Surface localization of plasmons in three dimensions and convexity

TL;DR

This paper analyzes how plasmons, eigenfunctions of the Neumann--Poincaré operator, localize on smooth surfaces in three dimensions, revealing faster decay rates on convex domains and different behaviors on non-convex surfaces like the Clifford torus.

Contribution

It provides quantitative decay rates of plasmons on smooth domains, proves the absence of cloaking in convex cases, and explores spectral differences on non-convex surfaces through numerical analysis.

Findings

Plasmons decay at rate j^{-1/2} on general smooth domains.

Decay rate is faster than any polynomial on strictly convex domains.

Non-convex surfaces like the Clifford torus exhibit different spectral properties.

Abstract

The Neumann--Poincar\'e operator defined on a smooth surface has a sequence of eigenvalues converging to zero, and the single layer potentials of the corresponding eigenfunctions, called plasmons, decay to zero, i.e., are localized on the surface, as the index of the sequence $j$ tends to infinity.
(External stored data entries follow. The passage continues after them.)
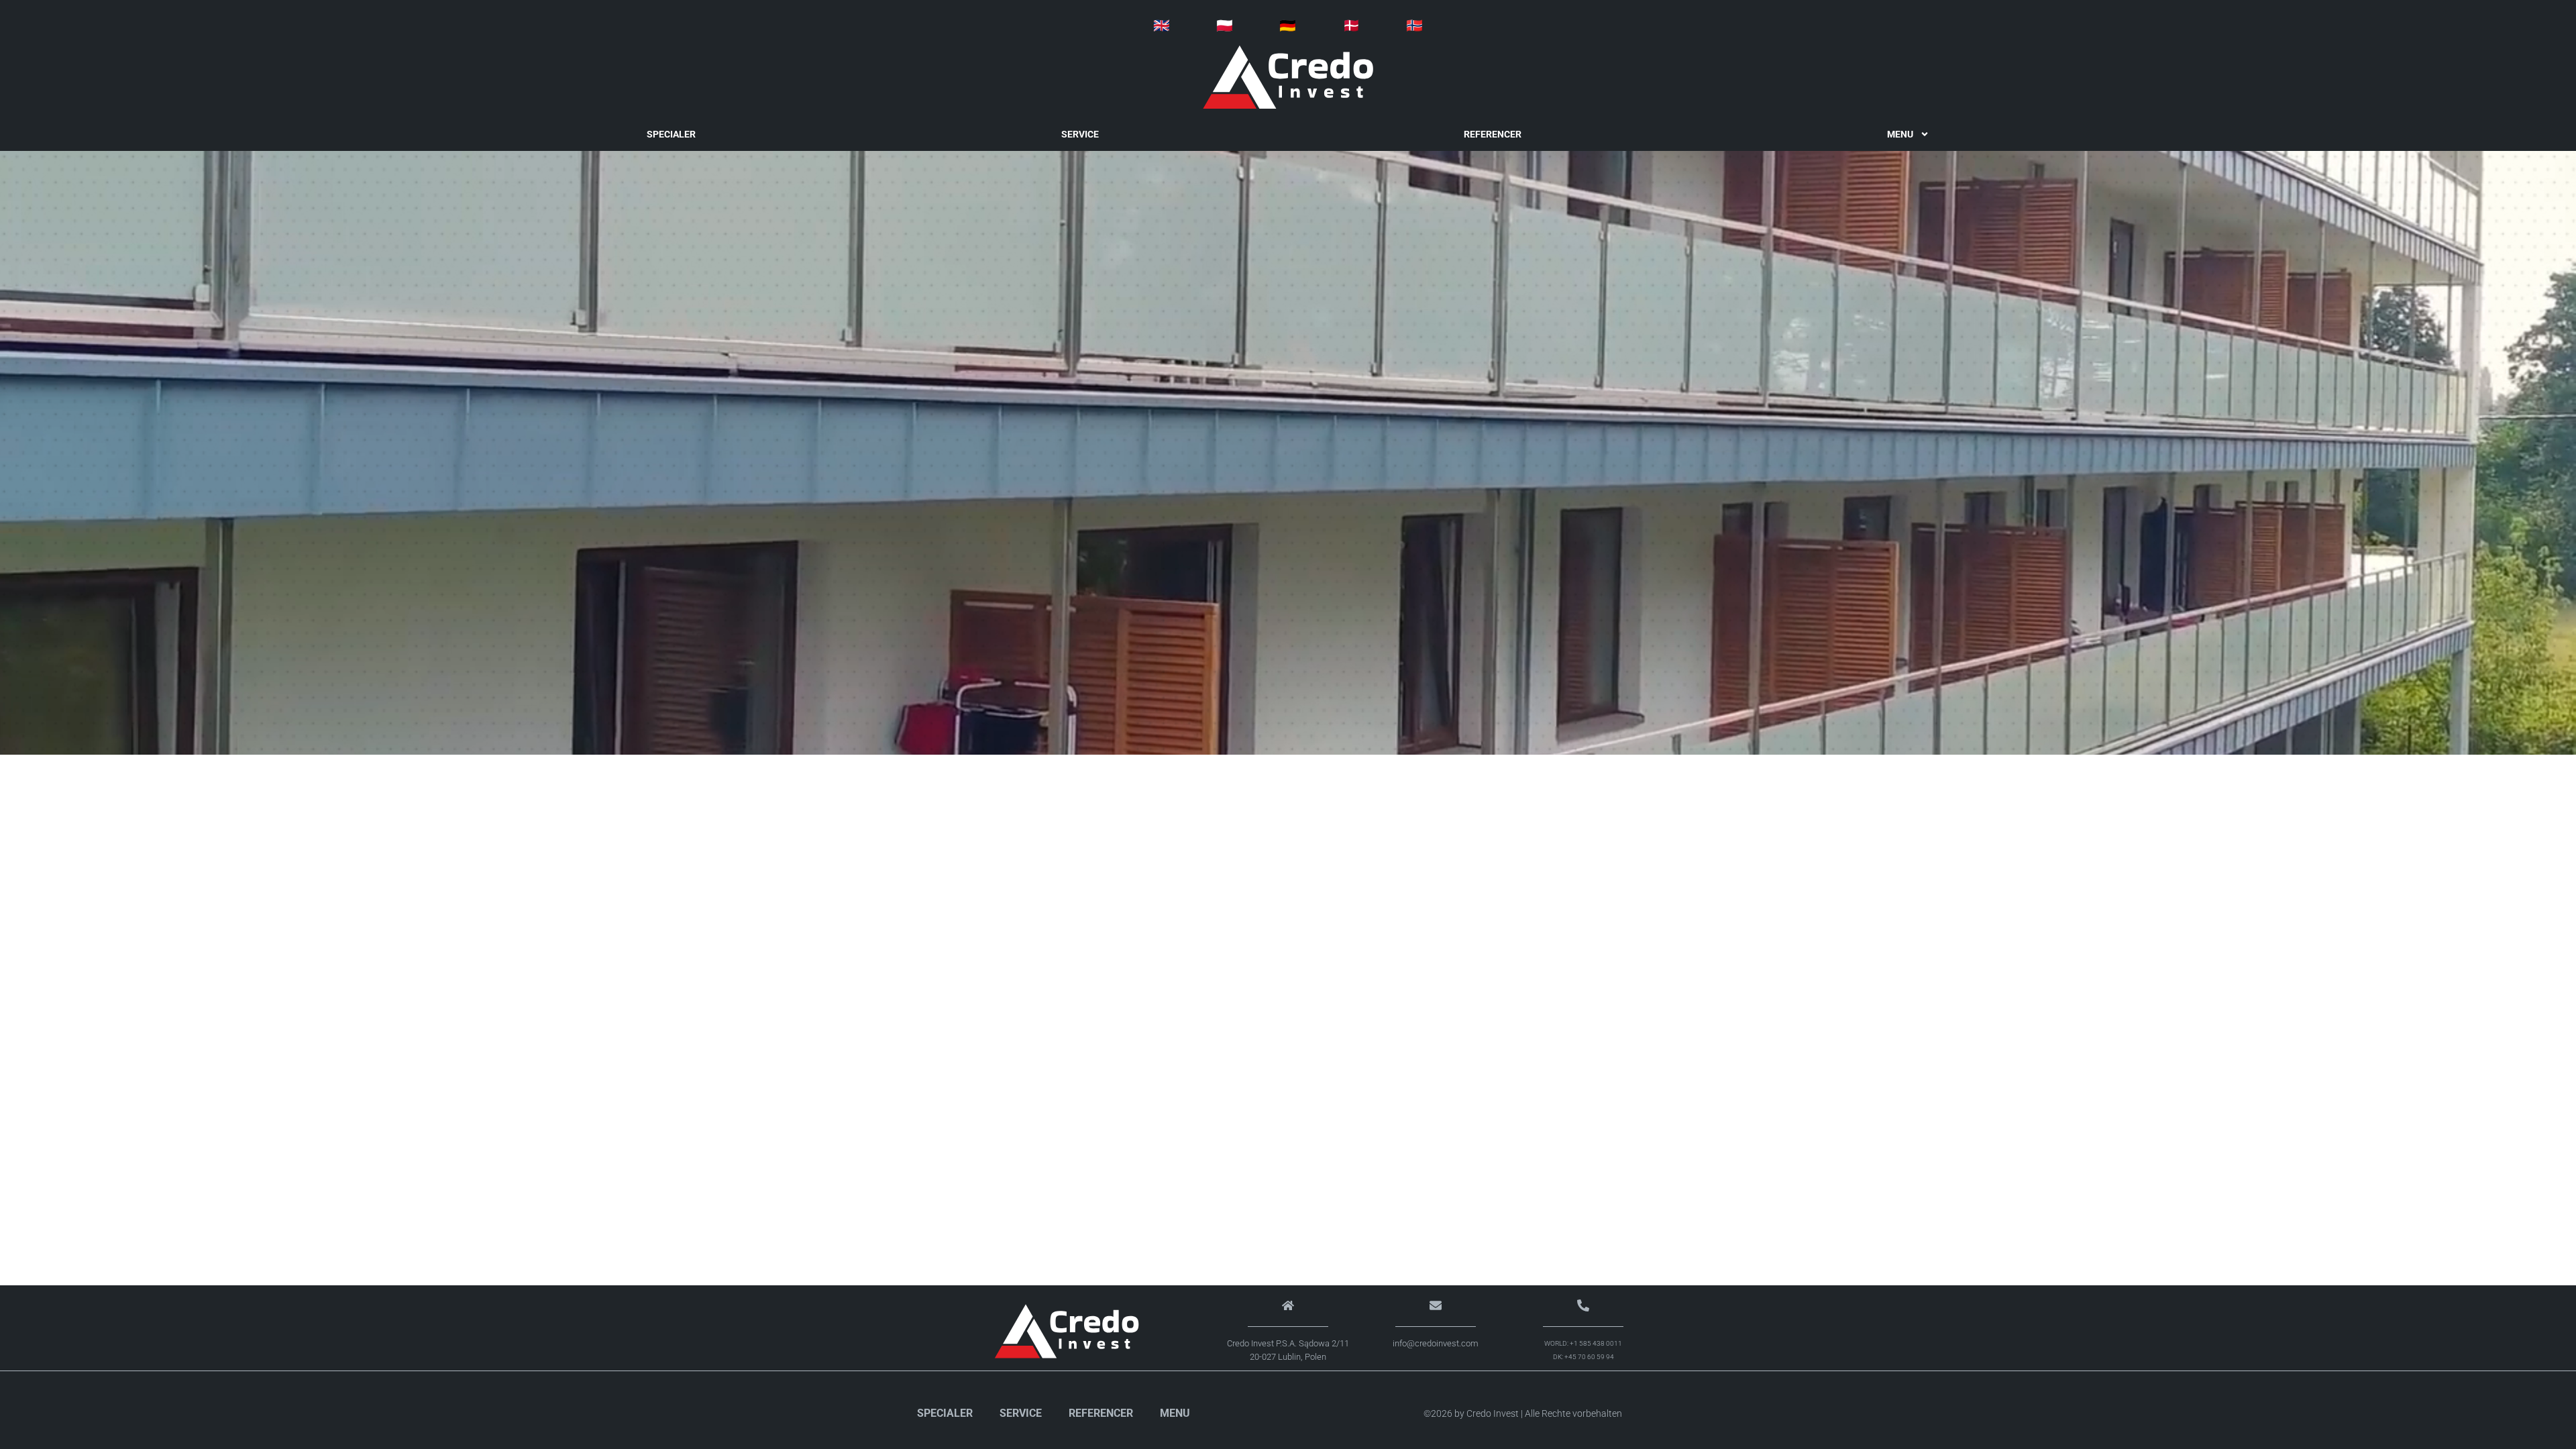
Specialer (671, 134)
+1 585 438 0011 (1596, 1343)
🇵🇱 (1224, 25)
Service (1080, 134)
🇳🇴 (1414, 25)
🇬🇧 (1161, 25)
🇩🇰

We investigate quantitatively the surface localization of the plasmons in three dimensions. The results are threefold. We first prove that on smooth bounded domains of general shape the sequence of plasmons converges to zero off the boundary surface almost surely at the rate of $j^{-1/2}$. We then prove that if the domain is strictly convex, then the convergence rate becomes $j^{-\infty}$, namely, it is faster than $j^{-N}$ for any integer $N$. As a consequence, we prove that cloaking by anomalous localized resonance does not occur on three-dimensional strictly convex smooth domains. We then look into the surface localization of the plasmons on the Clifford torus by numerical computations. The Clifford torus is taken as an example of non-convex surfaces. The computational results show that the torus exhibits the spectral property completely different from strictly convex domains. In particular, they suggest that there is a subsequence of plasmons on the torus which has much slower decay than other entries of the sequence.